As the '50s went on, his ambitious and wide-ranging approach to design and business became clear. A furniture workshop, a French-inspired restaurant and a coffee shop eventually led him to form the Conran Design Group. The company also designed interiors and retail spaces, including a shop for pioneering '60s fashion designer Quant.
Conran opened the first Habitat store on the Fulham Road in 1964, selling taste-making and trend-setting furniture, art, home and cookery products to a burgeoning young clientele who wanted to break from drab post-war austerity.
"It is hard to overstate how uninteresting London was then," he later said. "You could go along a terrace of houses, and every living room you looked in was the exactly the same, with the same extremely dreary furniture."
Conran was heavily influenced by continental European styles, and is credited with introducing duvets to Britain.
Habitat rapidly expanded across the UK, and he went on to take over Mothercare and British Home Stores, as well as running other ventures, such as his extensive and influential restaurant business - including Bibendum and Quaglino's - and The Conran Shop.

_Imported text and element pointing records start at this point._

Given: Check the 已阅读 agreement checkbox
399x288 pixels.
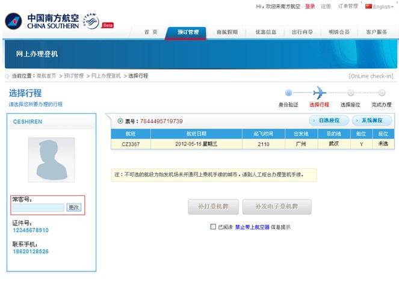Looking at the screenshot, I should (213, 227).
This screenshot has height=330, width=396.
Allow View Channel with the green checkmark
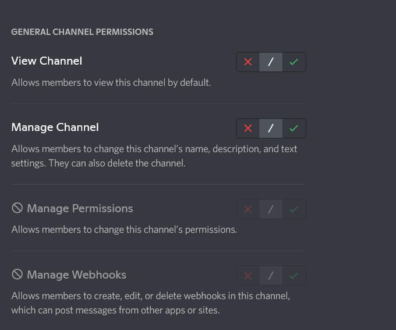coord(294,62)
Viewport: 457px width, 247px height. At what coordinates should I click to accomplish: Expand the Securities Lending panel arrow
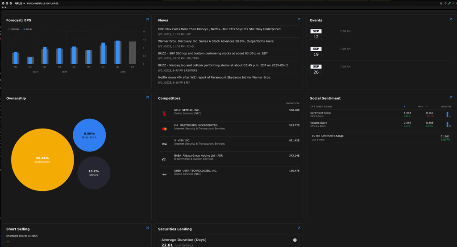pyautogui.click(x=299, y=228)
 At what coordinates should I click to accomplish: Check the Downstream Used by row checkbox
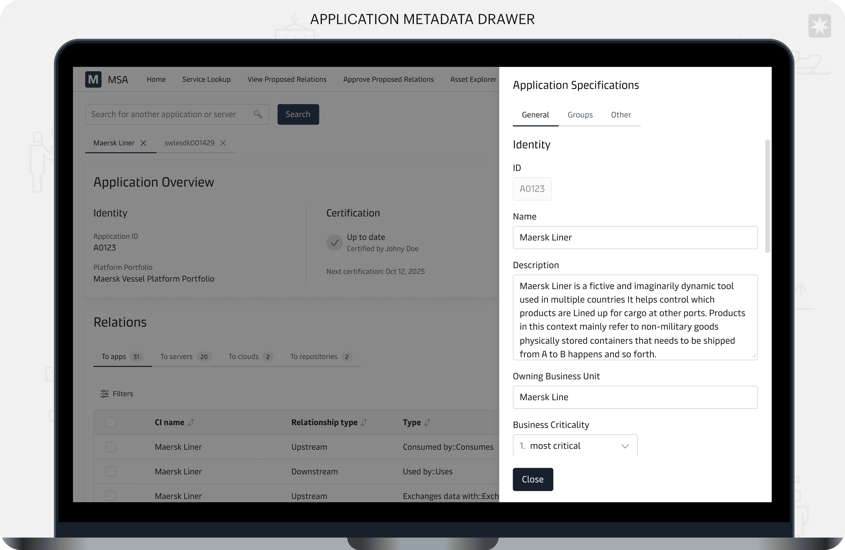click(x=111, y=471)
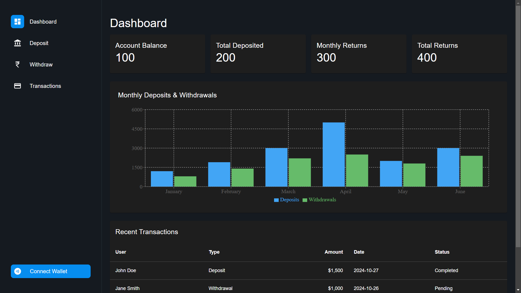Navigate to the Transactions page
The height and width of the screenshot is (293, 521).
click(x=45, y=86)
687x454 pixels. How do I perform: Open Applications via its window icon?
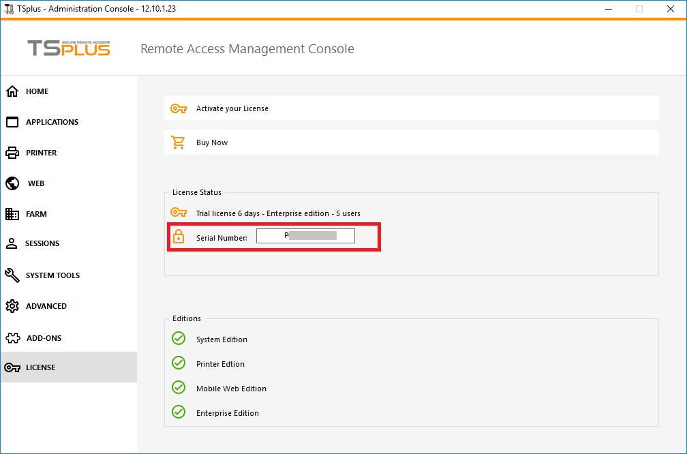tap(12, 122)
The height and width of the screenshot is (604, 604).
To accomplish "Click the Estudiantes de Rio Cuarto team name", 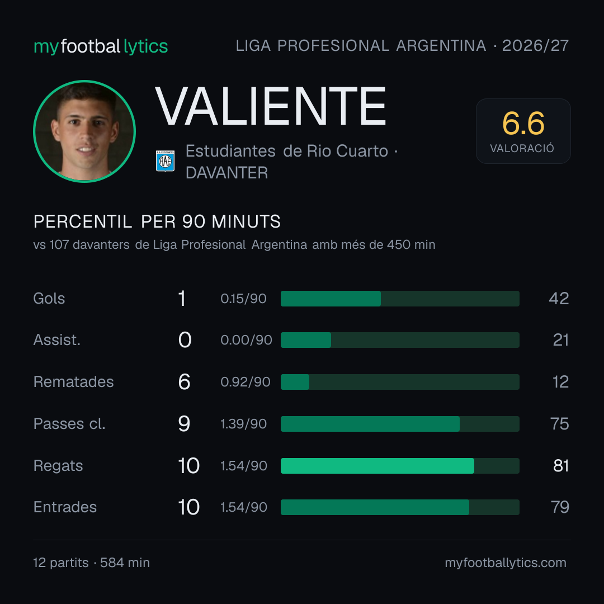I will [x=286, y=151].
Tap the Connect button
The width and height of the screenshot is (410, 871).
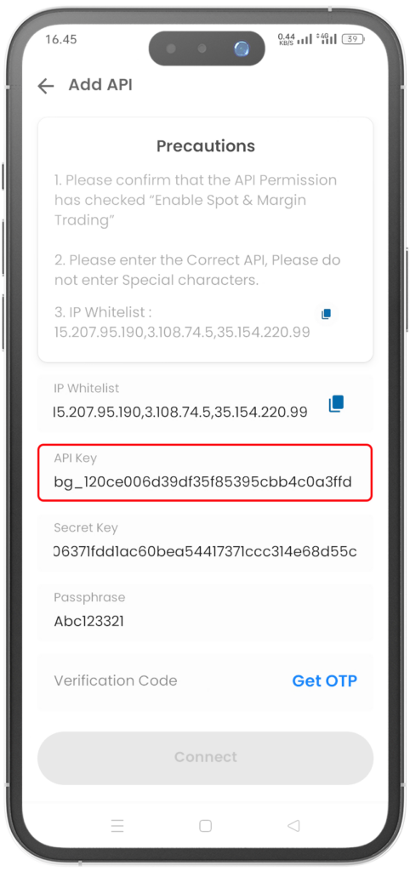pos(205,758)
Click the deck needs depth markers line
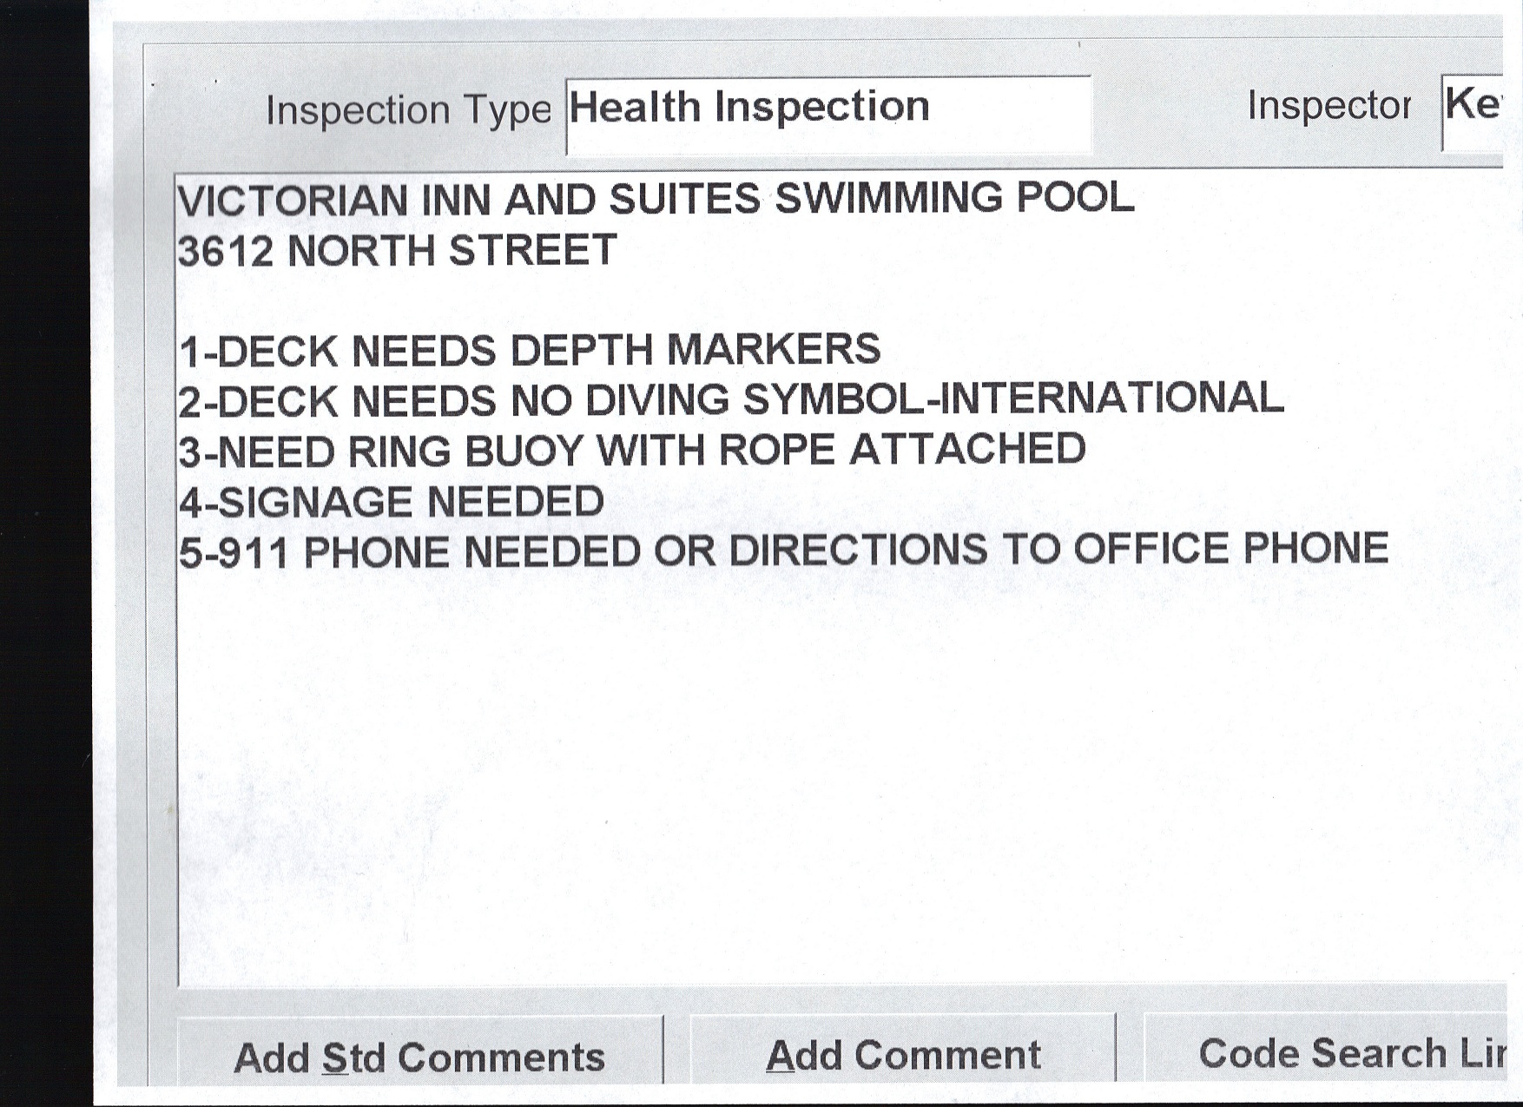 coord(530,350)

He also wrote numerous books about design and food.
"The restaurants, hotels and bars we have designed or operated, the shops, the interiors, the buildings, the products and furniture or the books I have written - design is the one thing that connects them all and they add up to what I call a style of life," he said.
He was married four times, including to Shirley Conran, who helped launch Conran Design before becoming the author of self-help books like Superwoman and the racy bestseller Lace.
Their sons Jasper and Sebastian Conran both became designers, while his other three children - Tom, Sophie and Ned - by his third wife, food writer Caroline, have forged successful careers in the creative sector, notably in food writing and as restaurateurs.